- Thomas Burke and Jean Adrienne
- Directed by: Wilfred Noy; Walter Tennyson;
- Written by: Frank Miller
- Produced by: Wilfred Noy
- Starring: Thomas F. Burke; Jean Adrienne; Robert Chisholm;
- Cinematography: Stanley Rodwell
- Edited by: Challis Sanderson
- Production company: Butcher's Film Service
- Distributed by: Butcher's Film Service
- Release date: November 1935;
- Running time: 82 minutes
- Country: United Kingdom
- Language: English

= Father O'Flynn =

Father O'Flynn is a 1935 British musical film directed by Wilfred Noy and Walter Tennyson and starring Thomas Burke, Jean Adrienne and Robert Chisholm. It was written by Frank Miller and made at Shepperton Studios.

==Plot==
Set against a backdrop of popular music and Irish charm, this story follows Macushla Westmacott, a girl caught between her criminal heritage and her future happiness. When her father, a crook, learns she has come into money, he resurfaces and drags her into the London underworld to fund a gambling house, it takes the combined efforts of Father O'Flynn, and Macushla's suitor Nigel Robertson, to save her. A climactic fight to secure her freedom leads to a happy romantic finale.

==Cast==
- Thomas Burke as Father O'Flynn
- Jean Adrienne as Macushla Westmacott
- Robert Chisholm as Nigel Robertson
- Henry Oscar as Westmacott
- Ralph Truman as Fawcett
- Dorothy Vernon as Bridget O'Flynn
- Denis O'Neil as Tim Flannagan
- Johnnie Schofield as Cassidy
- Louis Goodrich as Sir John Robertson
- Billy Holland as Muldoon, mob leader
- Esma Lewis as Marie, French maid
- Clifford Buckton
- Robert Hobbs
- Stanley Kirby
- Ethel Revnell
- The Sherman Fisher Girls as dancers
- Gracie West
- Ian Wilson

== Reception ==
The Monthly Film Bulletin wrote: "The simple and ingenuous plot is based on the well-known song and built round the personality of Father O'Flynn, who is a father indeed to his flock. A large number of popular ballads are feelingly rendered. There is a cabaret show with variety turns, a fierce hand-to-hand fight before virtue is triumphant, and abundance of Irish sentiment and humour. The Irish country settings are pleasant."

Kine Weekly wrote: "Musical romance, a screen song album with a wide repertoire covering the field from sacred music to syncopation. All the numbers are finely rendered by Tom Burke, Jean Adrienne and Robert Chisholm, while the simple story employed to hold them together permits the picture to cover practically every other form of popular entertainment. ... The picture has a homely, intimate way with it, and it is its family-gathering atmosphere that will ensure it the good will of the industrial, family and provincial patron."

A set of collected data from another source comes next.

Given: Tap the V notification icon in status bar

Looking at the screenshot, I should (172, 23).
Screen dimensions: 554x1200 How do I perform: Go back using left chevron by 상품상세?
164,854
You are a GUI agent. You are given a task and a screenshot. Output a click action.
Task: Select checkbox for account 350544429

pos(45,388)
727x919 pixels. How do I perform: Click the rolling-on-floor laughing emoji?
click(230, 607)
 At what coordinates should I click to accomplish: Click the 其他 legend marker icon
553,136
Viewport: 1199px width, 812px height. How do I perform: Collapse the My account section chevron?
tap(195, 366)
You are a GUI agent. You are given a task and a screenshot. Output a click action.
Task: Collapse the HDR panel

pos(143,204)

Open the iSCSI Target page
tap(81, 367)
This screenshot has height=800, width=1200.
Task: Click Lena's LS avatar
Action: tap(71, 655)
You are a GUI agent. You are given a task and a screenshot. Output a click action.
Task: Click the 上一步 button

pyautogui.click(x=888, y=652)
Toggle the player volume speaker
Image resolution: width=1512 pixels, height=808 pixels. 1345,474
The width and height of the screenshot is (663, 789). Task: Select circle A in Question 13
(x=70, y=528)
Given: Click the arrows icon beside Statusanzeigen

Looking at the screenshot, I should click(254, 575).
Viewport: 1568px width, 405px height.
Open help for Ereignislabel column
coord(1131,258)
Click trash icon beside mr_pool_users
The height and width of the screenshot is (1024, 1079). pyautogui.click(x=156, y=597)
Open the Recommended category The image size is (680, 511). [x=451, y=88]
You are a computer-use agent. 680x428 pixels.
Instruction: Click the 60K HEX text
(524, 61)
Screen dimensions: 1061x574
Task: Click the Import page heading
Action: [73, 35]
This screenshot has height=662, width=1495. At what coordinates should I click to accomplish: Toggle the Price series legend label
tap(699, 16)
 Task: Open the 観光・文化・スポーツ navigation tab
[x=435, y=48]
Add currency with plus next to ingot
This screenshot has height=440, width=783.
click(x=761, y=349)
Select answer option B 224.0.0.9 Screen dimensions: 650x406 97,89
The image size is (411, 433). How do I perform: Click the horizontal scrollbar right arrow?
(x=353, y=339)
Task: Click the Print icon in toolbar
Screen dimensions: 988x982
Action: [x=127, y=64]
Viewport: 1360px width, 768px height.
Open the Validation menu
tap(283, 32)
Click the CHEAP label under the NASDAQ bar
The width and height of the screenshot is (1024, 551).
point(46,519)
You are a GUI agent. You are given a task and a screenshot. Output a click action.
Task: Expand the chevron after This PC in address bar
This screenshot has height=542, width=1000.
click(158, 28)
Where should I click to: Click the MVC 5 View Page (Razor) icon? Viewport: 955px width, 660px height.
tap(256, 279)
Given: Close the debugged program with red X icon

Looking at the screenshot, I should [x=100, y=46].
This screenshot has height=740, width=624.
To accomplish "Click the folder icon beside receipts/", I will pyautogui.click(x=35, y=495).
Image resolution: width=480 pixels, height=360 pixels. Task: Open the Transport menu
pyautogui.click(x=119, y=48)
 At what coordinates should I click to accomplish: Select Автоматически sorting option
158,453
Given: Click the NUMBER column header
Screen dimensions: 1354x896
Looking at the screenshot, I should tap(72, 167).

The Daily Film Renter wrote: "Story based on famous ballad, presenting Tom Burke as 'sporting parson' who saves ward from machinations of ex-gaolbird father. Entertainment bid vested in numerous songs, by Burke, Robert Chisholm, Jean Adrienne, Denis O'Neil, and others. War-time Flanders, Irish village and Liverpudlian gambling club form backgrounds for narrative. Picture that will appeal to the masses, working class halls particularly, and those who like to take their pictures with abundant well-rendered songs."

Picturegoer wrote: "Songs ranging from sacred music to syncopation are the mainstay of this simple, homely story, which is directed in a straightforward manner that makes an appeal to the family patron. The song numbers are well rendered by Tom Burke, Robert Chisholm, and Jean Adrienne, and their acting is also good and sincere. The variety side of the picture is attended to by Revnell and West, Stanley Kirkby, and the Sherman Fisher Girls."

Picture Show wrote: "The development includes several favourite ballads. Excellent enter tainment for those who like unsophisticated fare."

Variety wrote: "Producers have spent considerable in creating suitable background for this tuneful melodrama of present-day Ireland. ... Picture is a better film of the type turned out by producers of Old Erin, but it still is miles behind ordinary program features of Hollywood origin. Hence it will have only limited appeal in scattered arty theatres.... Although many of songs are forcibly and inanely introduced into the plot, they provide the brighter moments. 'Ave Maria,' as sung by Tom Burke, is tops. Others include 'Macushla,' 'Let's Fall in Love,' 'Father O'Flynn' and 'I Know of Two Bright Eyes.' Faulty recording spoils part of ballads, with sound emerging at wrong time and sometimes without any lip movement."